先前的思路是从中间开始作为其最小的重复词,然后进行开始位置和设置的中间位置之后的节点的比对,比对到最后一个节点如果比对成功则证明可以,找到最长的一个,但是复杂度攀升至n3,再进一步寻找规律,从每一个重复词向上攀升寻找,这样找到一个重复词,然后向后判断其可能成为那些子串的重复词。判断规则是,找到该子串,从零开始扫一下,扫到结尾,即可确认其是否符合。
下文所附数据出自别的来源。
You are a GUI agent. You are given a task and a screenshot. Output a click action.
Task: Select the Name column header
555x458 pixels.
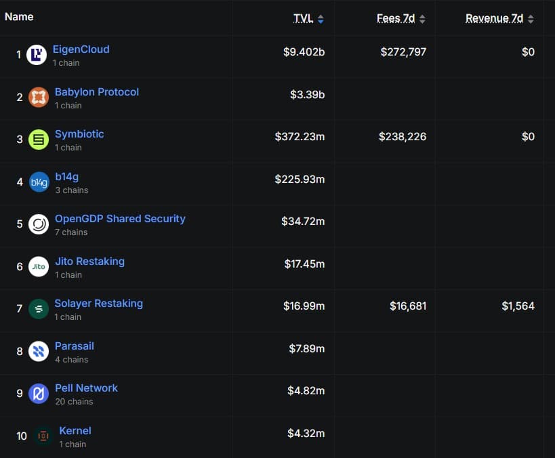pos(19,16)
复杂度为n^2

代码实现2

     public static long getLongest2(int n,String s){
        long length=0;
        if(n==0||s==null||s.length()==1)
            return length;
        if(s.charAt(1)==s.charAt(0))
            length++;
        int [] subLength = new int [n];
        for(int i=0; i<n; i++)
            subLength[i] = 0;
        for(int i=1; i<n; i++){
            for(int j=1; j<=(i+1)&&(i+j)<n; j++){
                if(s.charAt(i+j)==s.charAt(j-1))
                    subLength[i+j] = i+1;
                else break;
            }
        }
        for(int tmp:subLength){
            System.out.println(tmp);
            length+=tmp;
        }
        return length;
    }
这里的最开始的判断是用来判断前两位字符是否相同,对于代码优化一下,可以将其与下面的循环进行合并。

优化与思考

现在感觉相比于最初刷题状态有了很大提升,开始的时候无法深入的去思考,总是着急动手,出了错误就是去搜答案,然后对着答案自己写,最后效果非常不好,一反面反映出了畏难心理,另一方面表现出了浮躁,着急,追求题量而不去强调质量,最终一无所获。比如记笔记,看书的时候去勾画,想着以后再去复习,现在感觉也看的差不多得了,其实以后基本上是不会去看了,感动自己,最终还是什么都不会,踏踏实实的一个题目一个题目的慢慢来。
解题方法上,要做的事抽象出了问题的模型,然后从中寻找规律,根据规律进行编程。先不考虑最优,想出来一个方法之后,再进行不断的优化。今天就是这样了。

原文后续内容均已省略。